Fue el sigiloso sonido de una puerta abriéndose lo que le sacó de sus mórbidas meditaciones. Se giró, en tensión. Ante él se agazapaba una forma monstruosa y brutal, como una criatura salida de una pesadilla. El detective captó el atisbo de un descomunal torso medio desnudo, un cráneo afeitado con forma de bala, hendido por una sonrisa brutal… y luego la bestia cayó sobre él.
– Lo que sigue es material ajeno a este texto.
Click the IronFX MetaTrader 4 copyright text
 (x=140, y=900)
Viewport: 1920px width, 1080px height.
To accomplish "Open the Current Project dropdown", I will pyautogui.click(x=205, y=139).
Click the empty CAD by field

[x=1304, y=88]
Harrison no era un pistolero; todos sus instintos le impelían a combatir con sus fuertes brazos. En lugar de emplear su pistola, lanzó su puño derecho en dirección a aquella repulsiva sonrisa y fue recompensado por un reguero de sangre. La cabeza de la criatura cayó hacia atrás en un ángulo imposible, pero sus dedos huesudos se habían aferrado a las solapas del detective. Harrison enterró el puño izquierdo en lo más profundo del diafragma de su atacante, provocando que su rostro de cobre adoptara un tinte verdoso, pero el oriental aguantó, y, de un tirón, colocó el abrigo de Harrison detrás de sus hombros. Reconociendo la treta para inmovilizarle los brazos, Harrison no se resistió al movimiento, sino que incluso lo facilitó, proyectando hacia delante su poderoso cuerpo, propinando un cabezazo contra la nuez del amarillo, y liberando a continuación los brazos de sus mangas.

El gigante retrocedió tambaleándose, boqueando para respirar, mientras levantaba la inútil prenda arrebatada como si fuera un escudo. Y Harrison, inexorable en su ataque, le envió contra la pared con la sola fuerza de su mano, y, con fuerza demoledora, golpeó su mandíbula con ambas manos. El gigante se derrumbó hacia atrás, con la mirada fija; la cabeza impactó contra la pared, haciendo manar un torrente de sangre, y cayó de bruces al suelo, donde permaneció inmóvil, con su cabeza de bala rodeada por un charco de sangre.

—¡Un estrangulador mongol! —jadeó Harrison, bajando la mirada hacia él—. ¿En qué clase de pesadilla me he metido?

Fue justo en ese instante cuando una porra, empuñada a su espalda, impactó contra su cabeza; las luces se apagaron.